Early in the afternoon, the U-23’s lost to Honduras in the semifinal round of Olympic qualifying and missed out on an automatic berth to Rio; the team now must win back-to-back games against Canada and Colombia to qualify.

Then, in the evening, the senior squad lost to Mexico 3-2 in extra time to miss out on qualification for the 2017 Confederations Cup.

The American fan base is strongly divided, with many calling for Jurgen Klinsmann’s head, while another contingent of fans remains steadfastly behind him.

But Sunil Gulati had already said that Klinsmann wouldn’t be fired, even if the U.S. failed to qualify for the Confederations Cup in Russia. The loss to Mexico was also Klinsmann’s first as U.S. coach, and his record against El Tri is still an impressive 3-1-3.

So, what now?

Against Mexico the U.S. fielded nearly an identical lineup to the one the Americans used in Brazil last summer. There’s nothing wrong with that, especially considering it represented the most proven players the U.S. had available. But those choices came after 15 months of experimenting by Klinsmann that brought about little real change. And four years into his tenure, the team has shown virtually no sign of bringing about the more proactive style Klinsmann promised when he took the job.

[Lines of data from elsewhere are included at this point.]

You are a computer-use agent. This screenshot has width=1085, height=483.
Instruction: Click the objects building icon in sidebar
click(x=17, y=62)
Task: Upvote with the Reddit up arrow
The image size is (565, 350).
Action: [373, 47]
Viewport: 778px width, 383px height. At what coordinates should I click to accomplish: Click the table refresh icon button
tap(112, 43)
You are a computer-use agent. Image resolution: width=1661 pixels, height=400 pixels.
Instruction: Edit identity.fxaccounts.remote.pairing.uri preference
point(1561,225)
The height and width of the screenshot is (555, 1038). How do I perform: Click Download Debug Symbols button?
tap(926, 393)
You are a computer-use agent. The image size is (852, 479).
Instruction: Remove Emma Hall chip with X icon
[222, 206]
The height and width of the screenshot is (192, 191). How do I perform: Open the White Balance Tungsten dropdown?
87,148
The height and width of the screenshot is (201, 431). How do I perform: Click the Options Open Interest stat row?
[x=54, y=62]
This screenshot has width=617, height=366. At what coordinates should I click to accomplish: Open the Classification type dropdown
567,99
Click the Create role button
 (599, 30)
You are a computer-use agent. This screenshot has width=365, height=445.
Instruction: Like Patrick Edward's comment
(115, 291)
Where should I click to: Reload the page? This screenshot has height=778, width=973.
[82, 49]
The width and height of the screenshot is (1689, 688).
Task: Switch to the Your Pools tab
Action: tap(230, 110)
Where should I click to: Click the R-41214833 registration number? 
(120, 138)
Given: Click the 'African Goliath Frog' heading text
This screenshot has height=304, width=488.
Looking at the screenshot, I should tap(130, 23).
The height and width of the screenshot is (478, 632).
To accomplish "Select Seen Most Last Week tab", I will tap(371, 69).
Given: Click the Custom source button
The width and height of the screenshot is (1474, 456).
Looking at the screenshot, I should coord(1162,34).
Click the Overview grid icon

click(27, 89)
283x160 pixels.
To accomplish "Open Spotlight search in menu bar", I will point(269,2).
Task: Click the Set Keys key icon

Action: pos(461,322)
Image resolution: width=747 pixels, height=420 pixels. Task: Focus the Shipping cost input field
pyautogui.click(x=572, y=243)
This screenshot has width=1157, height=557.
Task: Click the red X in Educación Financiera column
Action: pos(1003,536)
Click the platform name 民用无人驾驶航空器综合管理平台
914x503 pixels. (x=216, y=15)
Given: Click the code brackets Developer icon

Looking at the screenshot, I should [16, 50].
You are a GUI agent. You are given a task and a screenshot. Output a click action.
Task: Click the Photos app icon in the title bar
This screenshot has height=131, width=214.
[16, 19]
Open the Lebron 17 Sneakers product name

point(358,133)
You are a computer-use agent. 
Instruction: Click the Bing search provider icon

No matter what happens next, the coach will continue to be a lightning rod among fans and the media.

But one silver lining in all of this will, or at least should be, a substantive shakeup of the U.S. player pool as it heads into World Cup qualifying.

In the defeat to Mexico, DaMarcus Beasley and Kyle Beckerman probably played their final game with the U.S. and, with little real competition for the Americans in the early stages of World Cup qualification—which starts on November 13—it’s probably time for the U.S. to start developing full-time replacements for Clint Dempsey and Jermaine Jones as well. Chris Wondolowski, Graham Zusi, and Brad Evans should be dropped entirely to make room for younger call-ups.

This isn’t to say that it’s time for radical changes, like bringing in 17-year-old Cameron Carter-Vickers and 20-year-old Matt Miazga to replace Geoff Cameron and Matt Besler, or Emerson Hyndman to replace Michael Bradley, but it is time to move towards younger, viable replacements for the aging veterans.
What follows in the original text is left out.